**TO DO**.
A: Translate this sentence from the surgery recovery account into Spanish: "The surgery had taken 2 hours longer than expected but they were able to remove the tumor and would have the results back from the biopsy the next day."
B: List every kind of person, other than the narrator, that the surgery recovery account mentions.
C: Continue the surgery recovery account from its last sentence, keeping the same first-person voice.

**EXCERPTED TEXT**.
I didn’t see her before but a beautiful nurse was right at my side with a pan under my chin. When my gastric gush had subsided, she cleaned my face and I passed back into unconsciousness.

 
The next time I awoke, my eyesight seemed just a bit clearer so I looked around the room to see where I was. There were a handful of nurses and several other patients in beds around me. They all seemed to be recovering from surgery and one of them was in a similar state to myself the last time I woke. I don’t remember seeing the nurse who attended to me earlier and had no idea of how much time had passed since the first time I awoke.

The next few hours were a blur – coming in and out of consciousness – each time awakening to a different group of faces – family and friends speaking words of hope.

 
When the anesthesia did finally wear off and I managed to stay awake, I got a short visit from the doctor. The surgery had taken 2 hours longer than expected but they were able to remove the tumor and would have the results back from the biopsy the next day.

(Dataset entries)
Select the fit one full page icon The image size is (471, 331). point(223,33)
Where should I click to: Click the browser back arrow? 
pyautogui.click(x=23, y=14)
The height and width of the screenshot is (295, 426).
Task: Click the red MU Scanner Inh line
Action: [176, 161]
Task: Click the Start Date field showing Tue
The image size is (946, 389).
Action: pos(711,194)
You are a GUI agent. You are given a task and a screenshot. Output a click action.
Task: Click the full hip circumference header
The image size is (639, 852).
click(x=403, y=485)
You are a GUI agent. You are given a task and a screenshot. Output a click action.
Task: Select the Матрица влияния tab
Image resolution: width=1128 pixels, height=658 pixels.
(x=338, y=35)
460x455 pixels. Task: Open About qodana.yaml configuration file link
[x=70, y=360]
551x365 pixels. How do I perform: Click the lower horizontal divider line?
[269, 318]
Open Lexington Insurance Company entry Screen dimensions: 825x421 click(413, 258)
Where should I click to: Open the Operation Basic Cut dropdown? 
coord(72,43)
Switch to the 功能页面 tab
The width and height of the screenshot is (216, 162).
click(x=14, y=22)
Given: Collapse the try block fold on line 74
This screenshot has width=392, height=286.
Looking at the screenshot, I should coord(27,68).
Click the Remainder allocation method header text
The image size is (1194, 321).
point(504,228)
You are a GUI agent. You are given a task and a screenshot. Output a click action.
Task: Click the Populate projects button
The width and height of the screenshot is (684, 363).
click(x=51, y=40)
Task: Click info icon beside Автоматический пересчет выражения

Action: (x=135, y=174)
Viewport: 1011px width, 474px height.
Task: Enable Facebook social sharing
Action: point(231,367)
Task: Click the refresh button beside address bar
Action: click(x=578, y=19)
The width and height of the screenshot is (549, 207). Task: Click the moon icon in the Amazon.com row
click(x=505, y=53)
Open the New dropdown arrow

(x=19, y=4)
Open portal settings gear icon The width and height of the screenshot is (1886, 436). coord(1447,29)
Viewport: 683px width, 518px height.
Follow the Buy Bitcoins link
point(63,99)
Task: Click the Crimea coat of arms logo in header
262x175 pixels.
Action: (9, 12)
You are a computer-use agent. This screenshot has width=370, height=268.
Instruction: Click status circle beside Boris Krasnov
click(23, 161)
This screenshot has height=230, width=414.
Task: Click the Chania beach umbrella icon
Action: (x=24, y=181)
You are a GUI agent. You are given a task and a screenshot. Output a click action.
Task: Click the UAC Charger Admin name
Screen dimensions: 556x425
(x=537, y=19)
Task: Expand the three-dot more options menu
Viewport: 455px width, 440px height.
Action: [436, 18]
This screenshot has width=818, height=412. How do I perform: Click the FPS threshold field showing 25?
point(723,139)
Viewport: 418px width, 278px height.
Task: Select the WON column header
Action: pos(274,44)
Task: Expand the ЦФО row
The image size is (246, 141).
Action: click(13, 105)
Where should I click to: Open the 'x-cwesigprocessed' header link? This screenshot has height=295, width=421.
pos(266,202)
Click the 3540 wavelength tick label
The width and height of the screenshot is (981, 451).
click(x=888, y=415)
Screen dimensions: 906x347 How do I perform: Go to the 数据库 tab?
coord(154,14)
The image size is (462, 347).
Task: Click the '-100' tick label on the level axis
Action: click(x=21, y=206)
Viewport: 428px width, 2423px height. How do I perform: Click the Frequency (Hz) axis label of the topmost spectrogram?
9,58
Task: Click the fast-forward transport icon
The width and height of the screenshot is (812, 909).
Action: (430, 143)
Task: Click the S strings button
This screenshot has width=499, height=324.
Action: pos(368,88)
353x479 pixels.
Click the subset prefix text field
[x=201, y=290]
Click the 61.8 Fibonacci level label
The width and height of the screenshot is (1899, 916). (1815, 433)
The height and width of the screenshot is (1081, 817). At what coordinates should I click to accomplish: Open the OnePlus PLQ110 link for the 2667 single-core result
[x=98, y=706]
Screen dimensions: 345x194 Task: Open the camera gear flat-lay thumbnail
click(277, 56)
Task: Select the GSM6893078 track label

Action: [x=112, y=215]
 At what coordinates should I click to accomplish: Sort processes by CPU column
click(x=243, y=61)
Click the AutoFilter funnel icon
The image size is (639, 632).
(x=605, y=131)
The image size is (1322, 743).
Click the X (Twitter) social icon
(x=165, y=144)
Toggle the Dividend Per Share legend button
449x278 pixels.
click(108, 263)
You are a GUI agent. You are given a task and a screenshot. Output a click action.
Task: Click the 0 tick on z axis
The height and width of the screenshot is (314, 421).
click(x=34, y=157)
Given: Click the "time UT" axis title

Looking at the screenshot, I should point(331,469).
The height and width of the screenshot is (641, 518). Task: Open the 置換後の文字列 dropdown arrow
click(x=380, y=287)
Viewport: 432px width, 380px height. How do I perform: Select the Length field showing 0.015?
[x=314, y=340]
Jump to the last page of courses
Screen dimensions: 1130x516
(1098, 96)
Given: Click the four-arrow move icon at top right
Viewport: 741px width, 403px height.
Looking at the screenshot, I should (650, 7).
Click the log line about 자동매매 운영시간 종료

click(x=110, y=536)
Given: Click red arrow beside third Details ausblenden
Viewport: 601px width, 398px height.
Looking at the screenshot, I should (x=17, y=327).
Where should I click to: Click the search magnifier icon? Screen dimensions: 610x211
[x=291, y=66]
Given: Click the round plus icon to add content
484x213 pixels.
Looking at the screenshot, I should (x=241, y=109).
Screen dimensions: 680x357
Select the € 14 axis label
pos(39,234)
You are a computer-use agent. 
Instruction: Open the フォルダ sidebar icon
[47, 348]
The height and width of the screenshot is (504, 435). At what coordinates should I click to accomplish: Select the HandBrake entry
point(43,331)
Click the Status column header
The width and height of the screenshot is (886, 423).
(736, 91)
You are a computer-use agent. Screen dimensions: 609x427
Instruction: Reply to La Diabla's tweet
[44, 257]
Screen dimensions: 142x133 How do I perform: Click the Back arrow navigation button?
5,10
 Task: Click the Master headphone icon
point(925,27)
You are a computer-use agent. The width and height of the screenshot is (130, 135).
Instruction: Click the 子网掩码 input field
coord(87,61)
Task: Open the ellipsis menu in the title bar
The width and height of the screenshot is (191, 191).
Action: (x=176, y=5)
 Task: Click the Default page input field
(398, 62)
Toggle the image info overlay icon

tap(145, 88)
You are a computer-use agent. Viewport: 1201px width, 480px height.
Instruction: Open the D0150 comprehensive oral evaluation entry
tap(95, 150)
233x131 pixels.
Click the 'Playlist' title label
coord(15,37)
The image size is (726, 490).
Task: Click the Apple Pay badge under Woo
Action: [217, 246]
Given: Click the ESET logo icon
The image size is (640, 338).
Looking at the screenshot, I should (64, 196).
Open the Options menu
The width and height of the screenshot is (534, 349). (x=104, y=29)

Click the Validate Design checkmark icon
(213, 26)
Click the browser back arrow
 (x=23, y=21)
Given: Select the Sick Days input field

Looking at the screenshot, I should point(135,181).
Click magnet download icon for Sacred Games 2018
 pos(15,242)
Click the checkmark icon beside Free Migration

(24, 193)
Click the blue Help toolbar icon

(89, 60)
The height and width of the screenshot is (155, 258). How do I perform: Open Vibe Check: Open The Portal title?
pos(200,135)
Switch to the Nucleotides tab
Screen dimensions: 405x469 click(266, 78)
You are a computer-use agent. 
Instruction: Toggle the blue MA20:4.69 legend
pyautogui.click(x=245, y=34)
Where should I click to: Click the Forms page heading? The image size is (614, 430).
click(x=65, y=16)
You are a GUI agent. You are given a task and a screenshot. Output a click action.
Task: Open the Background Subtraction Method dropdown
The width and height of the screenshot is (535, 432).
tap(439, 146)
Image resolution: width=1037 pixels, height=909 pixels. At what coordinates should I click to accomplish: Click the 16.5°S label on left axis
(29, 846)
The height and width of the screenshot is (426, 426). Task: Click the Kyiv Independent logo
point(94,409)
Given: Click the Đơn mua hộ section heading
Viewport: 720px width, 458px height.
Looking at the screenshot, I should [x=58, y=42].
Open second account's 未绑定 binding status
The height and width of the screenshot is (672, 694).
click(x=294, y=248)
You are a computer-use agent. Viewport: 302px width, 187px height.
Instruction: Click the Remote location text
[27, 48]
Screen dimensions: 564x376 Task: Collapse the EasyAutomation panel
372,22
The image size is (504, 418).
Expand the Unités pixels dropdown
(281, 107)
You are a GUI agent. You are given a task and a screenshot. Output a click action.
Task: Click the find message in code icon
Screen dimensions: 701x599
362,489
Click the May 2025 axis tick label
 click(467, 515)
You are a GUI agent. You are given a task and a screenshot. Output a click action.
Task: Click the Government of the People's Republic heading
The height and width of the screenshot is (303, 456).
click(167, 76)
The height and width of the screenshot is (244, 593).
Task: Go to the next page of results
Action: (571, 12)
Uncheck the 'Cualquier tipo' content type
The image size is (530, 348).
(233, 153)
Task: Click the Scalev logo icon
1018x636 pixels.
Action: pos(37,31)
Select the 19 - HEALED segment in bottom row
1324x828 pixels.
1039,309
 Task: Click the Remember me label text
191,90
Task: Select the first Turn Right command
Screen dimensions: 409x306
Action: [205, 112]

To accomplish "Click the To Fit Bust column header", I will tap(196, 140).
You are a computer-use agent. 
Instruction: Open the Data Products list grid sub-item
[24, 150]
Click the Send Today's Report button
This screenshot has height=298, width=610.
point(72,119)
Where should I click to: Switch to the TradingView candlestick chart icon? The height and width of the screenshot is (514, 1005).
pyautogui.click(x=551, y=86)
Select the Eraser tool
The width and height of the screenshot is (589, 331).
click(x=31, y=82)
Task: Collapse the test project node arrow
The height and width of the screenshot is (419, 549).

**RESULTS**.
A: La cirugía había durado 2 horas más de lo previsto, pero lograron extirpar el tumor y tendrían los resultados de la biopsia al día siguiente.

B: Nurses, other patients, family, friends, the doctor

C:
He called Tuesday to tell us that the tumor they had removed during the surgery was 80% percent larger than normal. The biopsy showed that the cancer was a very rare type and one of the most malignant (fast-spreading) cancers known. He said we needed to come in right away for a CT scan of my torso to find out how far it had spread.

Wednesday the news was not what anyone wanted to hear. Apparently it was so bad, the doctor and my parents decided not to tell me all of the details. They wanted me to still have hope.

 
The cancer had spread, a lot. On my lungs alone there were over 30 tumors. It had metastasized to my lymph system, all along the arteries, straight up the center of my body to my neck.

We went in later that day for another CT of my head, which thankfully, I found out the next day, was clear of tumors.

Thursday we called the oncologist the doctor had referred us to to make an appointment. They said they couldn’t get me in for a couple of weeks, they were all booked up. After the doctor called them with my stats, they set up an appointment for the next day.

 
Friday when we arrived the oncologist met with my parents and me briefly, before a nurse came in and wheeled me down the hall while my parents stayed with the doctor. I later learned that while the nurse drew some blood to run another HcG test, the doctor was preparing my parents for the worst. My step-dad asked him what the prognosis was… the doctor shook his head, “It’s massive, but we’ll try.” He had staged my cancer at IIIb… one stage away from being dead. It didn’t look like there was much hope.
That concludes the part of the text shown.